入場時には、感染予防対策として検温が行われ、検温済みのリストバンドが来場者の手首に装着されたことで、2回目以降の入館時には検温が省略されるシステムになっていた。そのリストバンドは帰りの際に引き換えでお楽しみ抽選が行われた。
入場時の検温
抽選は空くじなし
今回の一番の目玉は、8月のハムフェアで発表された、144~5600MHz(+10GHz)帯のトランシーバーIC-905の実動展示、通信デモとその技術講演であった。またリニアアンプIC-PW2の展示や、IC-705の新機能の紹介も行われた。
JK3AZL高岡氏により「IC-905の魅力」というタイトルで午前、午後に各1回講演が行われた。SHF帯を利用した業務向けの製品紹介からIC-905の概要、機器構成、操作性などの説明の他、SHF帯ならではの伝搬による楽しみ方などが発表された。
また想定価格や目標発売時期については、IC-905本体が約40万円、オプションの10GHzトランスバータユニット(CX-10G)は約15万円、来年春ごろの発売を目標にしていると発表された。
IC-905技術講演の様子
また展示エリアでは実動展示、ならびにアイコム本社(大阪市平野区)との通信デモが行われた。ならやま研究所とアイコム本社の間には標高455mの生駒山地があり見通しではないため、山岳回折を利用した実際の交信が行われ、来場者は興味深げに見学していた。
通信デモで用意されたIC-905
技術者による通信デモ
パラボラアンテナ(赤丸部)
技術者による拡大 左: 10G 右: 5.6Gデモ
IC-905の講演と同様、午前、午後に各1回JS3CTQ稲葉氏による「IC-PW2の概要」のタイトルで技術講演が行われた。IC-PW2の仕様やDPD(Digital Pre-Distortion)技術による優れた相互変調歪特性、クリーンな送信波が可能となった点、SO2R(Single Operator 2 Radios)に適した2(TRX)×6(ANT)のアンテナセレクタなどの説明があった。

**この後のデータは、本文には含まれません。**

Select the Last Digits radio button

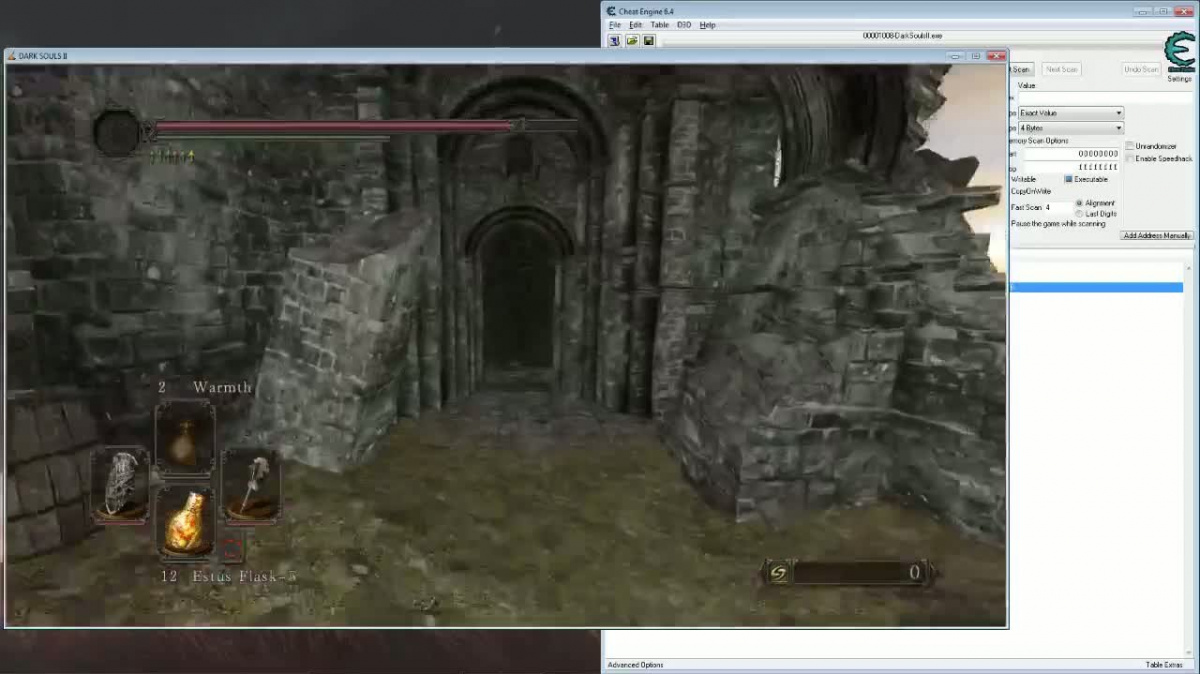pyautogui.click(x=1079, y=213)
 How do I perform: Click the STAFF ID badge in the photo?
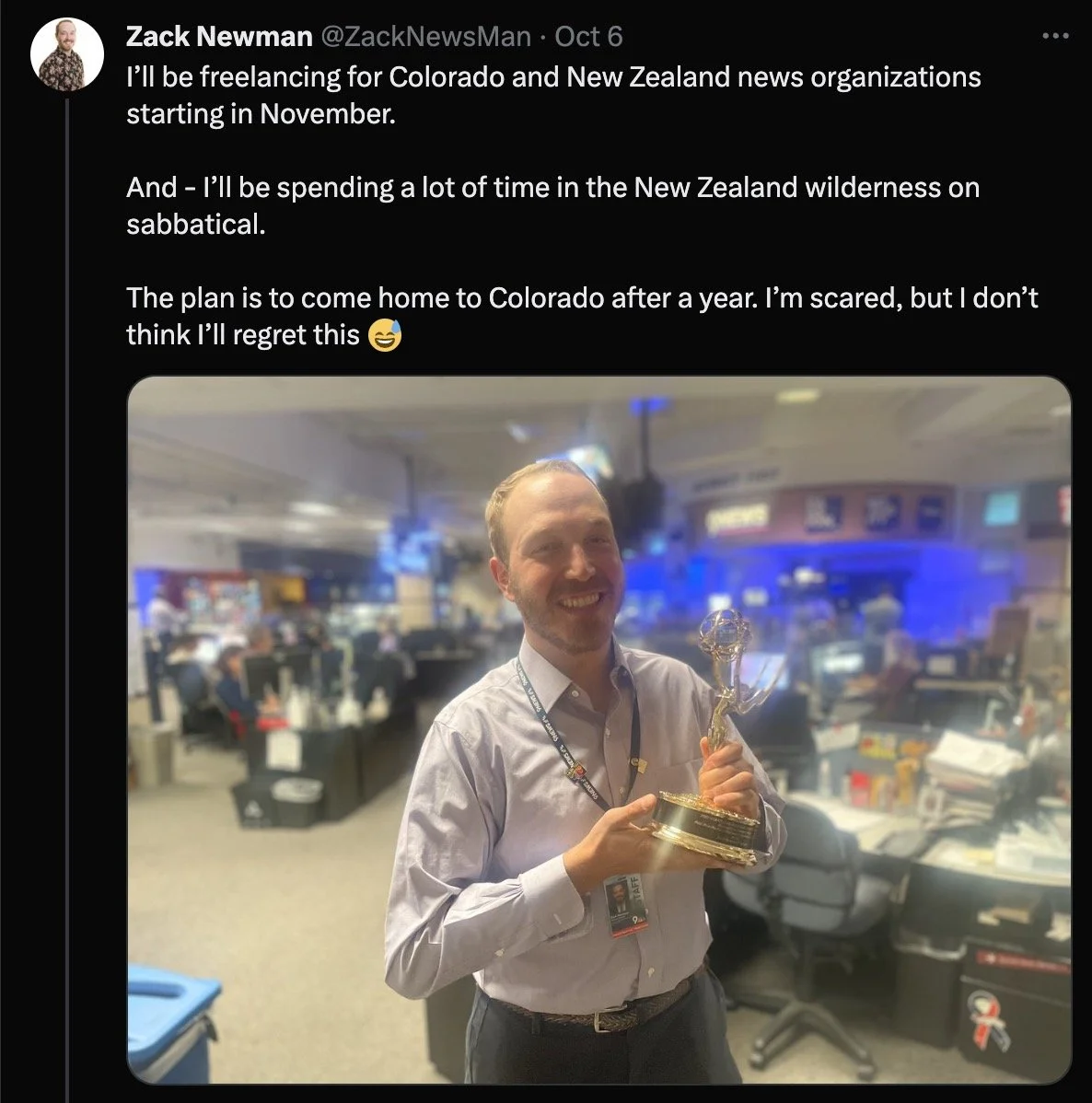click(x=625, y=904)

気になる発売時期は、半導体調達の関係で来年度中の予定。価格については未定とのことだが、SO2R設備を新たに構築する場合、従来は2台のリニアアンプが必要であったところIC-PW2ならば1台で対応でき、さらに通常必要な2x6アンテナスイッチや、バンドデコーダーも内蔵しているため、周辺機器も新たに購入するのと比べると約20万円程度の費用を抑えることができるとの説明があった。
IC-PW2の技術講演
IC-PW2も展示エリアでの展示が行われ、こちらでも来場者がIC-7851との連動操作やタッチパネル表示の内容などを確認する姿が見受けられた。

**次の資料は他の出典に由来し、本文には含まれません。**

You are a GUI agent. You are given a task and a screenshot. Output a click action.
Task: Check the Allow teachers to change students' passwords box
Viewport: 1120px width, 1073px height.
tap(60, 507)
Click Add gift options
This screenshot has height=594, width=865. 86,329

中央右壁寄りにIC-PW2が展示され、裏面をのぞき込む姿も見られた
IC-PW2
タッチパネル表示部
IC-905とIC-PW2の技術講演の他に、「IC-705の新機能」と「なつかしの無線機の紹介」の講演があった。
・IC-705の新機能
2022年10月にDVレピータモニター機能が追加されたが、今回さらに海外レピータもモニターできるように機能追加されたことについての概要や使用方法について発表があった。(海外モニターもできる新ファームは2022年12月22日に公開)
・なつかしの無線機
1960年代のFDAM-1から1990年代のIC-820まで各年代を代表する無線機の紹介があり、展示エリアで実機の展示も行われた。
なつかしの無線機の講演
なつかしの無線機の展示エリア
展示エリアでは、前述のIC-905実動展示・通信デモ、IC-PW2展示のほか、IC-905のRF部やSHF帯アンテナ、現行機種の展示が行われた。
IC-905のRF部
UHF帯/SHF帯のアンテナ
展示エリアも賑わっていた
また第一電波工業株式会社による展示も行われ、屋外にはキャンピングカーでのセットアップ例の展示も行われた。
その他のブースも多くの来場者で賑わっていた。
・ボーイスカウト活動紹介エリア
日本ボーイスカウトアマチュア無線クラブにより、第18回日本スカウトジャンボリーや、JOTA(Jamboree On The Air)など、アマチュア無線関連の活動紹介が行われた。
またボーイスカウト日本連盟創立100周年特設局・体験局8N100Sの運用が行われ、多くのスカウト達も会場を訪れた。
日本スカウトジャンボリーやJOTAの展示
特設・体験局8N100Sの運用
ブース訪問記念として、日本ボーイスカウトアマチュア無線クラブ(JA1YSS)のQSLカードのデータ面に2022年度に運用された記念局のQSLカードを印刷したものが配布された。
・Masaco
シンガーソングライターのMasacoさん(JH1CBX)により、楽曲のCDや2023年カレンダーの販売が行われた。また希望者には購入品にサインを入れたり、記念撮影も応じていた。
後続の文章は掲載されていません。